In his small home in Runanga, one of the men from Pike River burns a gas miner's lamp from the Strongman mine, site of the 1967 tragedy. He will leave it burning until the boys are brought home.
The miner stretches out on his couch. He is restless. There is only one place he wants to be, needs to be. He can't get it out of his head.
For the last nine days, 29 of his workmates have been trapped in the Pike River coal mine.
Despite all evidence to the contrary, he talks as if they're still alive. "Bringing them home." From the moment he found out about the explosion, he has been ready, desperate even, to go underground and bring them out. He's a member of the New Zealand Mines Rescue team, highly trained and prepared for the worst. But not prepared for the waiting.
The miner won't be named in this story. He doesn't want anyone to be angry at what he has to say - he just wants people to understand what the rescue team members are going through and to promise they have done, and will do everything they can do, to bring the Pike River 29 home.
He works as a monitor at the mine; his job is to extract coal while the development crews work on the tunnels. He was off shift when the first explosion happened at 3.44pm, Friday a week ago.
"I went into town to get some takeaways for tea and I saw one of my colleagues from Mines Rescue racing through town. Then I saw police racing out of town and I realised something was going on," he says.
"Then I heard from my wife that something had happened up at Pike. She didn't have a chance to say what it was. I said, 'I'm gone', and went straight to the Mines Rescue base."
He's been working underground for 23 years, 2½ of those at Pike River. He has worked at the Strongman mine, where a relative was killed in an explosion in January 1967 and has been a member of NZMR for 15 years, attending a few incidents but none like this.
"We just train for the day this happens and hope it doesn't. We train in heat, in humidity." After the first blast there was a chance that some or all of the 29 miners had survived. As each day passed, hope faded. But the rescue team had to focus on rescue, on that slim chance ...
Waiting at the Pike River site for the green light, that elusive window of opportunity, was "agonising", the miner said. "I just felt like I wanted to grab a set and run in there and do it," he says. "But we couldn't. We knew all of the factors that were stopping us. We were putting ourselves in the barrel of a gun and someone had their finger on the trigger."

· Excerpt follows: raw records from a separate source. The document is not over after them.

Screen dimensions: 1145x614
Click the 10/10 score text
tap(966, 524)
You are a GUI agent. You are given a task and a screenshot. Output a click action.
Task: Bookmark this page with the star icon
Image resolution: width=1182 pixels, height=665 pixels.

The sign at the access road to the Pike River mine is eerie: "Work safe. Play safe. Home safe." The miner sees it every day he drives to the site where his mates are entombed. Last Saturday, it all got too much for the miner.
"I got very emotional. I broke and I couldn't handle it. I was stood down, I had some counselling and then I was ready again to go in and get my mates out - to get my brothers out.
"All I can see is their faces. I can put their names to their faces and that's hard. Before the second explosion I believed there was still hope.
"I had my gear prepped and ready to go. All I had to do was chuck it on, get briefed and go. We were all prepared, mentally and physically." At another rescue, the wife of a trapped miner started screaming at the rescuers to go underground. Because of that, the rescuers asked not to see the Pike River families when they visited.
"We had to close ourselves off. We wanted to keep the families away from us. We didn't want to see their faces and carry those images with us as we walked up the tunnel. We wanted to stay focused on what we had to do."
All rescuers were checked out by a doctor before they were put into crews to make sure their heart rates, blood pressure and general health was up to scratch for a demanding mission.
After the second explosion the miner was stood down again. "My emotions were running away on me. I was stood down for 12 hours but I was chomping at the teeth to get back up there. All I want to do now is get them out and get some closure for their families."
The miner has spent time with the wives, children and other relatives of his missing workmates including Daniel Rockhouse, one of two men who walked out of the mine after the explosion. Rockhouse's younger brother Ben perished underground. "Daniel's a brave man, a very brave man."
He has also seen his boss, Pike River CEO Peter Whittall. "It was hard to hear him say we couldn't go in, but he knows what's going on in there. He knows the facts," the miner says.
"A lot of people have said we're doing a brave job... and we've had a lot of support. Some people probably think we're not doing enough to get their loved ones out. We think the same. It's gut-wrenching."
News of the second explosion, and the reality that his men were not going to walk out of Pike River, was "gut-wrenching". "It could have been us up there," he says.
"I lit the flame of my gas lamp after I heard ... I'll keep that going until I get those guys out." But he does not have to justify his actions to those 29 "brothers" - he has to justify himself to his two children.
"My youngest is a strong little one. She doesn't want me to go back underground again. And how do you answer that? That's my job, that's my life and I've got to do it."